_REQUIREMENT_:
Rewrite the rows below as a numbered list, skipping any blank lines.

------------------------

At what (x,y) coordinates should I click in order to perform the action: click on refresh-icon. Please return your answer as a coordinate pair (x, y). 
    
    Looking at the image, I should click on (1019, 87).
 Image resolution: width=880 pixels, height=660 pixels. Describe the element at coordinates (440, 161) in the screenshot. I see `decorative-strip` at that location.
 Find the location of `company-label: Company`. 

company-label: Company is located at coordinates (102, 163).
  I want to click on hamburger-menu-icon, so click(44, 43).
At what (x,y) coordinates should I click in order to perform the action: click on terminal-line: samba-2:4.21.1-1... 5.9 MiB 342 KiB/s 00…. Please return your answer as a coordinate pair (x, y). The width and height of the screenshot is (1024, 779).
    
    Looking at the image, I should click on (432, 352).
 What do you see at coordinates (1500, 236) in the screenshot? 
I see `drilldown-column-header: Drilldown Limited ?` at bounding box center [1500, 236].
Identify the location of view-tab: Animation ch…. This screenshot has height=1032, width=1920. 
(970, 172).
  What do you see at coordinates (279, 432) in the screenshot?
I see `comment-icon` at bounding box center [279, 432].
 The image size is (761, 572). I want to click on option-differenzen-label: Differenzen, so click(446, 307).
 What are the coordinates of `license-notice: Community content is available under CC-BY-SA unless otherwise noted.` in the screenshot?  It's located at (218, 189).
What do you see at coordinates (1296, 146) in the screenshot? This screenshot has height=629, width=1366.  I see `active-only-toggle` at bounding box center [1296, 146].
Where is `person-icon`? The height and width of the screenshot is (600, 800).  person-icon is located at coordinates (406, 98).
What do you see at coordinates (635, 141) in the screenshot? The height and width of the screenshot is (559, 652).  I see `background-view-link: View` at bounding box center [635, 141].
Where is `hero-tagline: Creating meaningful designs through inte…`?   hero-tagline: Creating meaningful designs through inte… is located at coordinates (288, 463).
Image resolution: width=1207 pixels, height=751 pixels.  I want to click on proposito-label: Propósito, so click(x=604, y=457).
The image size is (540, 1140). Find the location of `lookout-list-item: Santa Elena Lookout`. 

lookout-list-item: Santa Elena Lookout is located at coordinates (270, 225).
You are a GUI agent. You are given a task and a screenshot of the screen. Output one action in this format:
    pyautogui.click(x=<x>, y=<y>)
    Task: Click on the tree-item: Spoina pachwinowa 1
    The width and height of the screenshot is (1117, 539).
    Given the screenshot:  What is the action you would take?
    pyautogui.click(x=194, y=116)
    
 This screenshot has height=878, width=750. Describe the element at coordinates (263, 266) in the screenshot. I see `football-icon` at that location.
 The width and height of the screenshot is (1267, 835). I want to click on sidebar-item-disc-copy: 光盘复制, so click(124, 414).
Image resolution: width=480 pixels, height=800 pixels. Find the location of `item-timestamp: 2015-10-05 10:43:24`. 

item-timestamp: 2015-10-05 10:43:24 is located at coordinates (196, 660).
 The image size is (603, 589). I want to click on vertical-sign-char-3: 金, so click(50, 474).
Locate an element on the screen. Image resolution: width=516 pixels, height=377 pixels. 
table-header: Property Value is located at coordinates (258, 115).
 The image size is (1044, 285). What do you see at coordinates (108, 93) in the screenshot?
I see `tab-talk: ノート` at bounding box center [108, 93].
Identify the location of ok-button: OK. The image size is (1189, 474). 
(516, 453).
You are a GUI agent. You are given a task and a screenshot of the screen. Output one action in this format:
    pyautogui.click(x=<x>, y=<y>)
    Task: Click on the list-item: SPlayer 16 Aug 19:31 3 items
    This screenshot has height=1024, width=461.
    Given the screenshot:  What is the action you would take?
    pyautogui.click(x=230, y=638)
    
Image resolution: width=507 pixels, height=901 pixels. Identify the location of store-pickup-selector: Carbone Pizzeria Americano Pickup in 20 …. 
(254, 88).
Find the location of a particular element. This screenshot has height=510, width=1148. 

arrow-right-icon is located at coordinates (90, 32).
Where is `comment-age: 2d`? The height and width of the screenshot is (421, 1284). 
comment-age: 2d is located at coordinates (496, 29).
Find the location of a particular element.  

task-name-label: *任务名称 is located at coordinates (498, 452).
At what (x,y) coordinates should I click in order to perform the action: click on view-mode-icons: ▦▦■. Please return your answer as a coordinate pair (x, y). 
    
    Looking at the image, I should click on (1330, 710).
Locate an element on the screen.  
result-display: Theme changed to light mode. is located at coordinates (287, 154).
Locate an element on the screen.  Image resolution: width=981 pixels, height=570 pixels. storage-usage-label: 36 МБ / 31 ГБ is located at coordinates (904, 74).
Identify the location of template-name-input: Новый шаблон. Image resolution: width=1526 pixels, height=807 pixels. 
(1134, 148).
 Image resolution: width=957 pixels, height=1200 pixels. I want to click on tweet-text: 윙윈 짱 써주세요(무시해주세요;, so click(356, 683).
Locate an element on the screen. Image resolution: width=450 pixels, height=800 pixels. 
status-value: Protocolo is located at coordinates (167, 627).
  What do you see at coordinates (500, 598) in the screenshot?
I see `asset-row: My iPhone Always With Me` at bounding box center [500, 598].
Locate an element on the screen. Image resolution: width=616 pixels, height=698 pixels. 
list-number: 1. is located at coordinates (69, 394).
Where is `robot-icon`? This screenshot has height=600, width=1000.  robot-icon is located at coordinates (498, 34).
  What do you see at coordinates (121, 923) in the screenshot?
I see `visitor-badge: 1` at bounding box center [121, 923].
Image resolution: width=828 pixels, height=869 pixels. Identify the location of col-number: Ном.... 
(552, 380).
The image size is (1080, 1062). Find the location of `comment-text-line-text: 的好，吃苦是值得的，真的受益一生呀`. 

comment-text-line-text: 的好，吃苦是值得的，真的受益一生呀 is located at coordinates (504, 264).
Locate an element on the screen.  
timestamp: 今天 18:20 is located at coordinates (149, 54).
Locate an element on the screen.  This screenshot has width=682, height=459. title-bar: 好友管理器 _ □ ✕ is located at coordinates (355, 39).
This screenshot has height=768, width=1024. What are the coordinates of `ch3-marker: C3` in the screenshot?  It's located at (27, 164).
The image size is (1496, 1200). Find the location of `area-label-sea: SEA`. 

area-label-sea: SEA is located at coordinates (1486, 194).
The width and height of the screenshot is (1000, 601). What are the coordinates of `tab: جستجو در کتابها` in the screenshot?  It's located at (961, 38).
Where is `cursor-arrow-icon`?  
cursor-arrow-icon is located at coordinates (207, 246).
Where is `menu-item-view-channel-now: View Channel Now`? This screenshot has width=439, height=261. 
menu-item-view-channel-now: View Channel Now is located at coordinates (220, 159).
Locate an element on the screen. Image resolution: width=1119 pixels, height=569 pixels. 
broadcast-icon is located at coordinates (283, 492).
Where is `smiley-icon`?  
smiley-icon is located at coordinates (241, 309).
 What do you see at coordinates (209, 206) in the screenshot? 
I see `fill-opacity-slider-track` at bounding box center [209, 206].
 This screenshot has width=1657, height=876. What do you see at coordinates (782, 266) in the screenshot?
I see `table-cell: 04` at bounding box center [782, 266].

------------------------

_ANSWER TO THE PROBLEM_:
1. At what (x,y) coordinates should I click in order to perform the action: click on refresh-icon. Please return your answer as a coordinate pair (x, y). 
2.     Looking at the image, I should click on (1019, 87).
3.  Image resolution: width=880 pixels, height=660 pixels. Describe the element at coordinates (440, 161) in the screenshot. I see `decorative-strip` at that location.
4.  Find the location of `company-label: Company`. 
5. company-label: Company is located at coordinates (102, 163).
6.   I want to click on hamburger-menu-icon, so click(44, 43).
7. At what (x,y) coordinates should I click in order to perform the action: click on terminal-line: samba-2:4.21.1-1... 5.9 MiB 342 KiB/s 00…. Please return your answer as a coordinate pair (x, y). The width and height of the screenshot is (1024, 779).
8.     Looking at the image, I should click on (432, 352).
9.  What do you see at coordinates (1500, 236) in the screenshot? 
10. I see `drilldown-column-header: Drilldown Limited ?` at bounding box center [1500, 236].
11. Identify the location of view-tab: Animation ch…. This screenshot has height=1032, width=1920. 
12. (970, 172).
13.   What do you see at coordinates (279, 432) in the screenshot?
14. I see `comment-icon` at bounding box center [279, 432].
15.  The image size is (761, 572). I want to click on option-differenzen-label: Differenzen, so click(446, 307).
16.  What are the coordinates of `license-notice: Community content is available under CC-BY-SA unless otherwise noted.` in the screenshot?  It's located at (218, 189).
17. What do you see at coordinates (1296, 146) in the screenshot? This screenshot has height=629, width=1366.  I see `active-only-toggle` at bounding box center [1296, 146].
18. Where is `person-icon`? The height and width of the screenshot is (600, 800).  person-icon is located at coordinates (406, 98).
19. What do you see at coordinates (635, 141) in the screenshot? The height and width of the screenshot is (559, 652).  I see `background-view-link: View` at bounding box center [635, 141].
20. Where is `hero-tagline: Creating meaningful designs through inte…`?   hero-tagline: Creating meaningful designs through inte… is located at coordinates (288, 463).
21. Image resolution: width=1207 pixels, height=751 pixels.  I want to click on proposito-label: Propósito, so click(x=604, y=457).
22. The image size is (540, 1140). Find the location of `lookout-list-item: Santa Elena Lookout`. 
23. lookout-list-item: Santa Elena Lookout is located at coordinates (270, 225).
24. You are a GUI agent. You are given a task and a screenshot of the screen. Output one action in this format:
25.     pyautogui.click(x=<x>, y=<y>)
26.     Task: Click on the tree-item: Spoina pachwinowa 1
27.     The width and height of the screenshot is (1117, 539).
28.     Given the screenshot:  What is the action you would take?
29.     pyautogui.click(x=194, y=116)
30.  This screenshot has height=878, width=750. Describe the element at coordinates (263, 266) in the screenshot. I see `football-icon` at that location.
31.  The width and height of the screenshot is (1267, 835). I want to click on sidebar-item-disc-copy: 光盘复制, so click(124, 414).
32. Image resolution: width=480 pixels, height=800 pixels. Find the location of `item-timestamp: 2015-10-05 10:43:24`. 
33. item-timestamp: 2015-10-05 10:43:24 is located at coordinates (196, 660).
34.  The image size is (603, 589). I want to click on vertical-sign-char-3: 金, so click(50, 474).
35. Locate an element on the screen. Image resolution: width=516 pixels, height=377 pixels. 
36. table-header: Property Value is located at coordinates (258, 115).
37.  The image size is (1044, 285). What do you see at coordinates (108, 93) in the screenshot?
38. I see `tab-talk: ノート` at bounding box center [108, 93].
39. Identify the location of ok-button: OK. The image size is (1189, 474). 
40. (516, 453).
41. You are a GUI agent. You are given a task and a screenshot of the screen. Output one action in this format:
42.     pyautogui.click(x=<x>, y=<y>)
43.     Task: Click on the list-item: SPlayer 16 Aug 19:31 3 items
44.     This screenshot has height=1024, width=461.
45.     Given the screenshot:  What is the action you would take?
46.     pyautogui.click(x=230, y=638)
47. Image resolution: width=507 pixels, height=901 pixels. Identify the location of store-pickup-selector: Carbone Pizzeria Americano Pickup in 20 …. 
48. (254, 88).
49. Find the location of a particular element. This screenshot has height=510, width=1148. 
50. arrow-right-icon is located at coordinates (90, 32).
51. Where is `comment-age: 2d`? The height and width of the screenshot is (421, 1284). 
52. comment-age: 2d is located at coordinates (496, 29).
53. Find the location of a particular element.  
54. task-name-label: *任务名称 is located at coordinates (498, 452).
55. At what (x,y) coordinates should I click in order to perform the action: click on view-mode-icons: ▦▦■. Please return your answer as a coordinate pair (x, y). 
56.     Looking at the image, I should click on (1330, 710).
57. Locate an element on the screen.  
58. result-display: Theme changed to light mode. is located at coordinates (287, 154).
59. Locate an element on the screen.  Image resolution: width=981 pixels, height=570 pixels. storage-usage-label: 36 МБ / 31 ГБ is located at coordinates (904, 74).
60. Identify the location of template-name-input: Новый шаблон. Image resolution: width=1526 pixels, height=807 pixels. 
61. (1134, 148).
62.  Image resolution: width=957 pixels, height=1200 pixels. I want to click on tweet-text: 윙윈 짱 써주세요(무시해주세요;, so click(356, 683).
63. Locate an element on the screen. Image resolution: width=450 pixels, height=800 pixels. 
64. status-value: Protocolo is located at coordinates (167, 627).
65.   What do you see at coordinates (500, 598) in the screenshot?
66. I see `asset-row: My iPhone Always With Me` at bounding box center [500, 598].
67. Locate an element on the screen. Image resolution: width=616 pixels, height=698 pixels. 
68. list-number: 1. is located at coordinates (69, 394).
69. Where is `robot-icon`? This screenshot has height=600, width=1000.  robot-icon is located at coordinates (498, 34).
70.   What do you see at coordinates (121, 923) in the screenshot?
71. I see `visitor-badge: 1` at bounding box center [121, 923].
72. Image resolution: width=828 pixels, height=869 pixels. Identify the location of col-number: Ном.... 
73. (552, 380).
74. The image size is (1080, 1062). Find the location of `comment-text-line-text: 的好，吃苦是值得的，真的受益一生呀`. 
75. comment-text-line-text: 的好，吃苦是值得的，真的受益一生呀 is located at coordinates (504, 264).
76. Locate an element on the screen.  
77. timestamp: 今天 18:20 is located at coordinates (149, 54).
78. Locate an element on the screen.  This screenshot has width=682, height=459. title-bar: 好友管理器 _ □ ✕ is located at coordinates (355, 39).
79. This screenshot has height=768, width=1024. What are the coordinates of `ch3-marker: C3` in the screenshot?  It's located at (27, 164).
80. The image size is (1496, 1200). Find the location of `area-label-sea: SEA`. 
81. area-label-sea: SEA is located at coordinates (1486, 194).
82. The width and height of the screenshot is (1000, 601). What are the coordinates of `tab: جستجو در کتابها` in the screenshot?  It's located at (961, 38).
83. Where is `cursor-arrow-icon`?  
84. cursor-arrow-icon is located at coordinates (207, 246).
85. Where is `menu-item-view-channel-now: View Channel Now`? This screenshot has width=439, height=261. 
86. menu-item-view-channel-now: View Channel Now is located at coordinates (220, 159).
87. Locate an element on the screen. Image resolution: width=1119 pixels, height=569 pixels. 
88. broadcast-icon is located at coordinates (283, 492).
89. Where is `smiley-icon`?  
90. smiley-icon is located at coordinates (241, 309).
91.  What do you see at coordinates (209, 206) in the screenshot? 
92. I see `fill-opacity-slider-track` at bounding box center [209, 206].
93.  This screenshot has width=1657, height=876. What do you see at coordinates (782, 266) in the screenshot?
94. I see `table-cell: 04` at bounding box center [782, 266].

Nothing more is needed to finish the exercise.